In this study, we introduce new techniques to further refine the temporal and spatial analyses of CVR images. First, the standard CVR model is compared to the convolution model using the speed of CVR response metric introduced in a previous study. Second, a new model is proposed that utilizes the existing speed metric to measure a time delay (TD). Lastly, a linear regression is applied to correct PVE. This method uses adjacent voxel CVR metrics in combination with their tissue composition to write the corresponding set of linear equations solving for CVR metrics derived from GM, WM, and CSF. This correction is applied to all CVR metrics and results are reported in the major vascular territories of 45 normal subjects before and after correction for PVE.

Materials and Methods

Subjects

This study was approved by the Research Ethics Board of the University Health Network and conformed to the Declaration of Helsinki. Written informed consent was obtained in all 45 healthy volunteers (20 women). The age range included 20 individuals between 20 and 30 years of age, 20 between 31 and 60 years of age, and 5 over 60 years old. Mean age for all subjects was 39.2 ± 16.5 years. Subjects were in good health, non-smokers, and taking no medication.

Vasodilatory Stimulus

Cerebrovascular reactivity was assessed by measuring the change in BOLD signal to a standardized change in end-tidal partial pressure of carbon dioxide (PETCO₂) as the vasodilatory stimulus. PETCO₂ and end-tidal partial pressure of oxygen (PETO₂) were targeted independently of each other and of the subjects’ minute ventilation and breathing pattern, by using an automated gas blender and sequential gas delivery breathing circuit (Slessarev et al., 2007) (RespirAct; Thornhill Medical, Toronto, ON, Canada). Targeted PETCO₂ and PETO₂ was achieved within 1–2 breaths by administering blends of gasses according to a previously described algorithms (Slessarev et al., 2007). The targeting sequence used in this study was as follows: (1) maintaining resting PETCO₂ for 2 min, (2) a step increase of 10 mmHg PETCO₂ above the resting level for 2 min, and (3) a step down decrease in PETCO₂ for 2 min back to the resting PETCO₂ level.

Image Acquisition

MR imaging was performed on a 3T system (Signa HDX GE Healthcare, Milwaukee, WI, United States) using an 8-channel phased array head coil. A BOLD acquisition was applied with the following parameters: gradient-echo, echo-planar sequence, TE/TR = 30/2,400 ms, 22.4 × 22.4 cm FOV, 64 × 64 matrix, 39 slices, 3.5 mm isotropic voxels, no interslice gap, 338 temporal frames, and 85°flip angle. For anatomical reference, a 3D T1-weighted inversion recovery fast-spoiled gradient-recalled sequence was used with the following parameters: TI/TR/TE, 450/8/3 ms; matrix size, 256 × 256; FOV, 22 × 22 cm; slice sickness, 1 mm; and flip angle, 15°.

* [Records shown]
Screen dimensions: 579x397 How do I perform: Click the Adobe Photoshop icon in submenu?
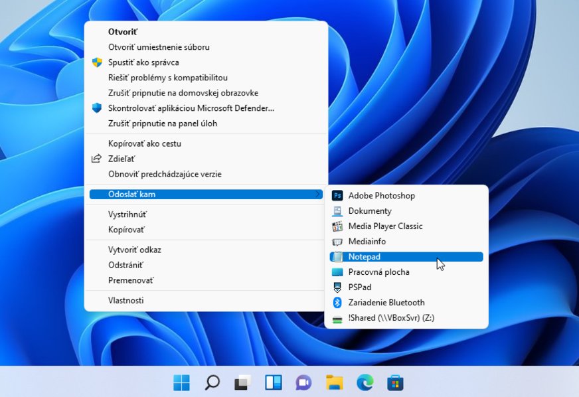337,196
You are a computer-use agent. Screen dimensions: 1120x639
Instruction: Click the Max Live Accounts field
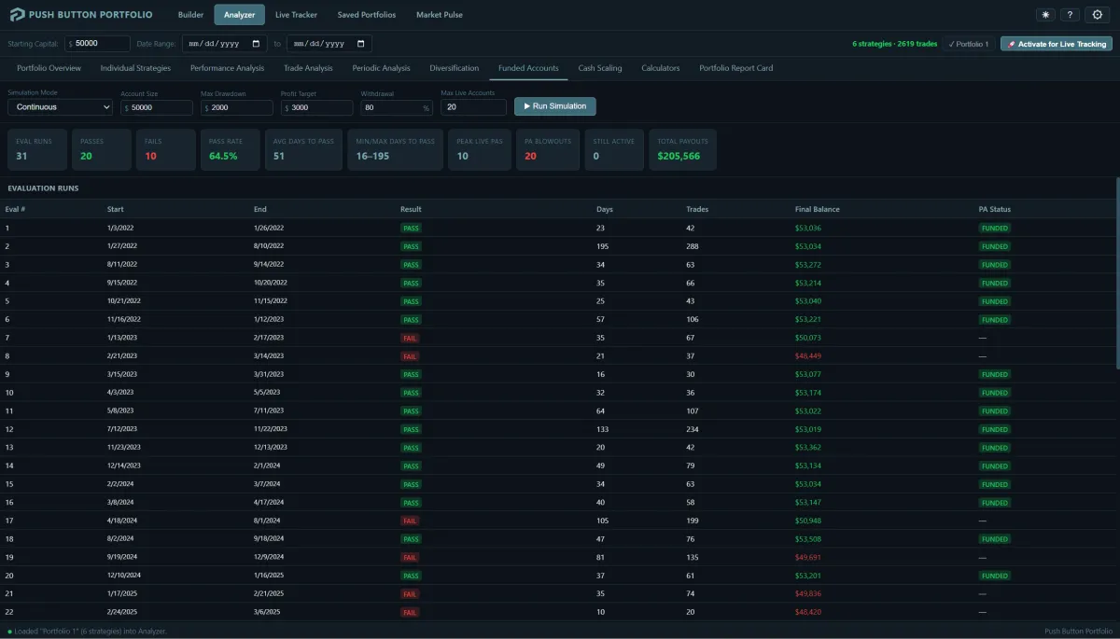tap(473, 107)
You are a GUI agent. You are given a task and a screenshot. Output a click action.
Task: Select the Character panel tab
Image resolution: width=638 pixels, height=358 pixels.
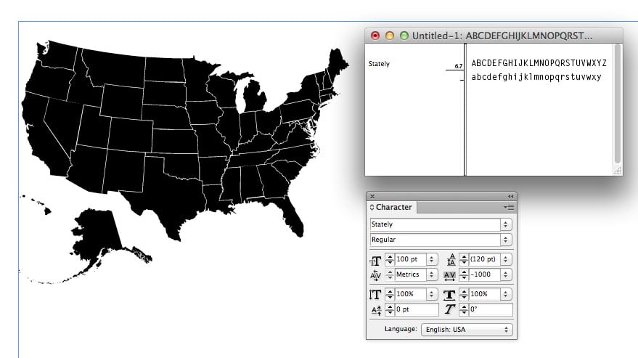click(392, 207)
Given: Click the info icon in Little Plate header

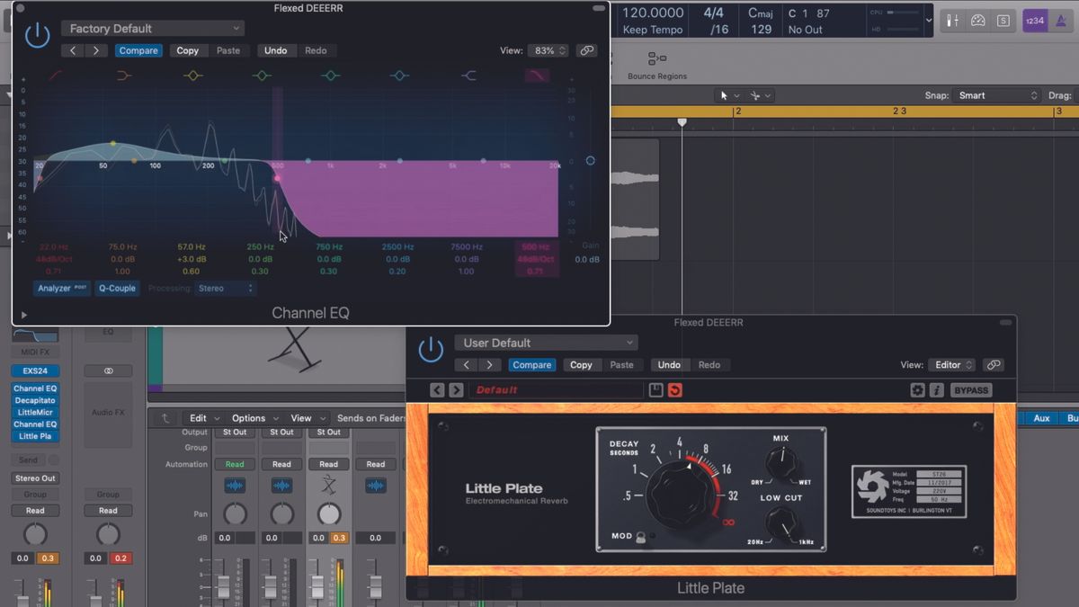Looking at the screenshot, I should pyautogui.click(x=937, y=389).
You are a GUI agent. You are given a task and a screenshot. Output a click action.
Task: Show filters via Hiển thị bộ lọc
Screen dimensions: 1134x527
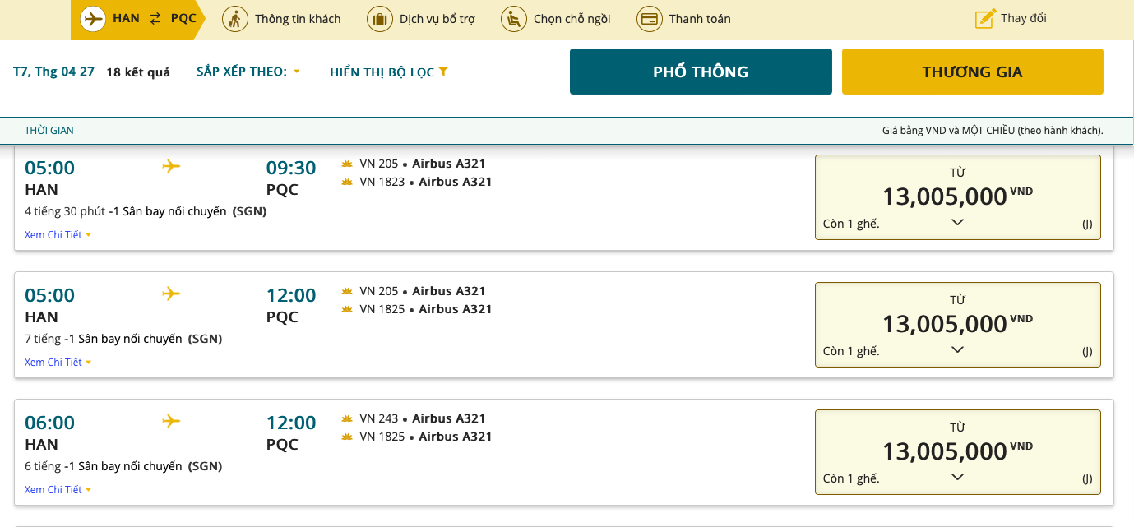tap(382, 72)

* [About this exercise]
Answer these questions from the CVR study passage.
1. How many of the healthy volunteers were women?
2. By how many mmHg was PETCO₂ raised above the resting level in the step increase?
3. What kind of head coil was used for MR imaging?
The data comes from a separate source.

* [Your solution]
1. 20
2. 10 mmHg
3. An 8-channel phased array head coil